EXTRACT>
◆ ◆ ◆ ◆ ◆

I haven’t met very many books that I didn’t like. In fact, I can probably count them on one hand. I’m not sure if that makes me a book slut (non-discriminating, easy to please) or if I have low standards.
Well, actually, I think it’s just that I can appreciate the effort of the written word. The words were someone’s labor of love. It’s interesting to me that there continues to be endless combinations of words that weave unique tales.
The storylines could be similar, but never exactly the same. The words mingle together differently. They speak from different points of view. Just as each person’s life experience is unique, so is his or her method of storytelling.
I’ve mentioned before that I started writing my own novel. It’s at a stand-still right now. I’m not sure why. I have the whole plot in my head (and some written down) but I am having trouble getting the individual words to concoct the story the way it’s written in my mind.
I wonder if it has something to do with the seasons. Here in Minnesota, the winter weather gets old and has worn out its welcome long before it finally leaves us. When spring is finally peeking her head through the brown, dormant grass I feel energized. That is when I write most frequently and with the most ease.

◆ ◆ ◆ ◆ ◆

MATERIAL PROVIDED>
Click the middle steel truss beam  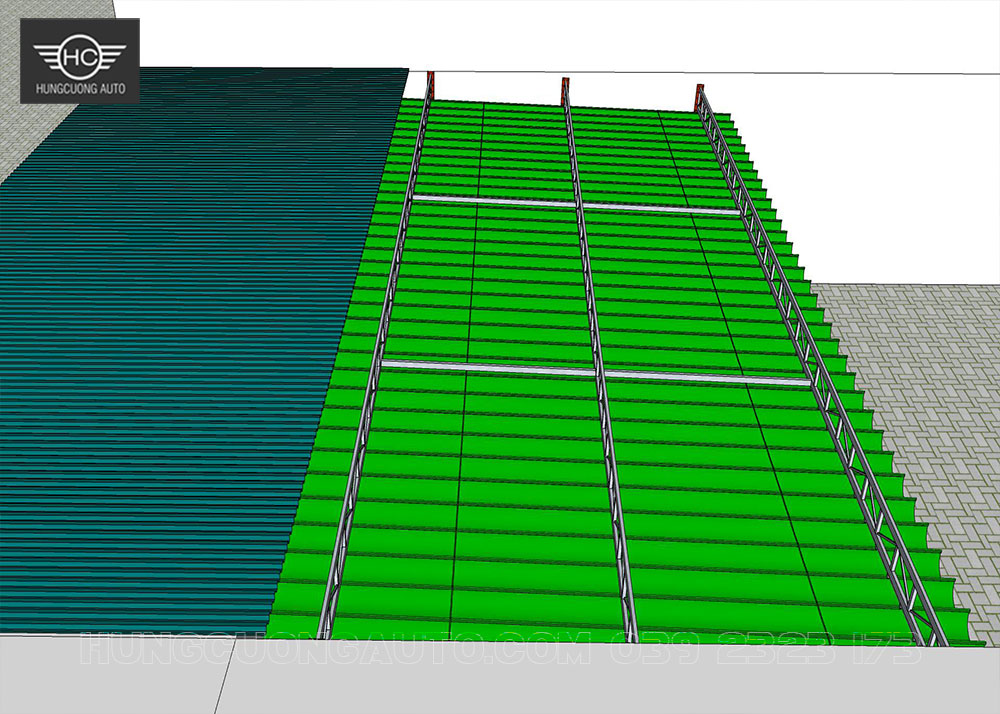tap(597, 360)
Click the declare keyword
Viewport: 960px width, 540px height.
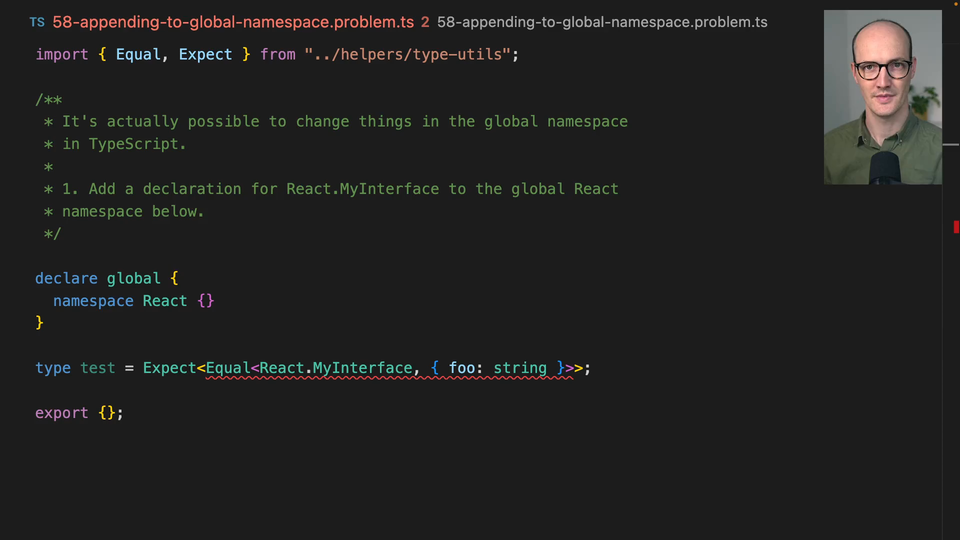(x=66, y=278)
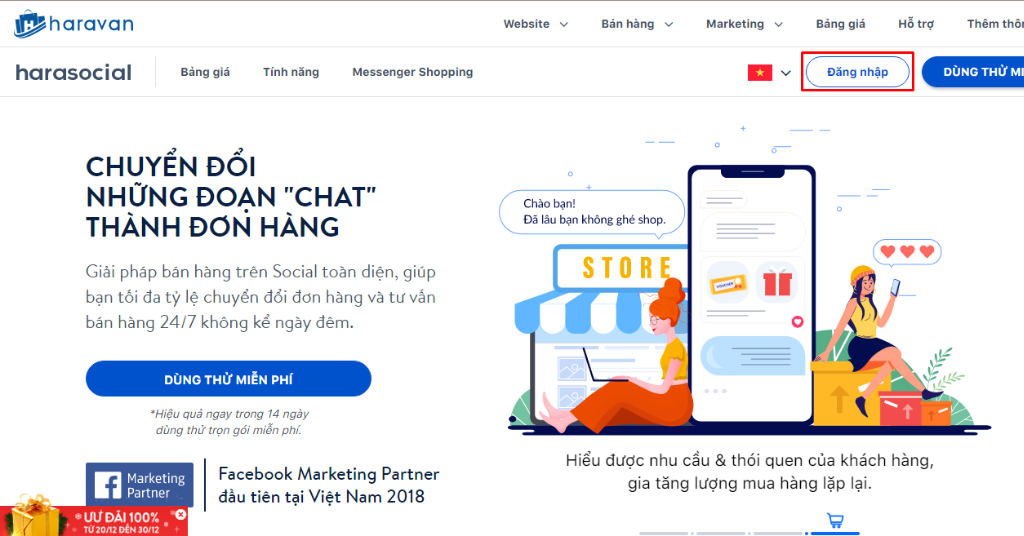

◆ ◆ ◆ ◆ ◆

AIM>
Answer these questions about the text on reading and writing above.
1. On what can the writer probably count the books they didn't like?
2. In which state does the writer live?
3. In which season does the writer write most frequently and with the most ease?

TASK SOLUTION>
1. On one hand.
2. Minnesota.
3. Spring.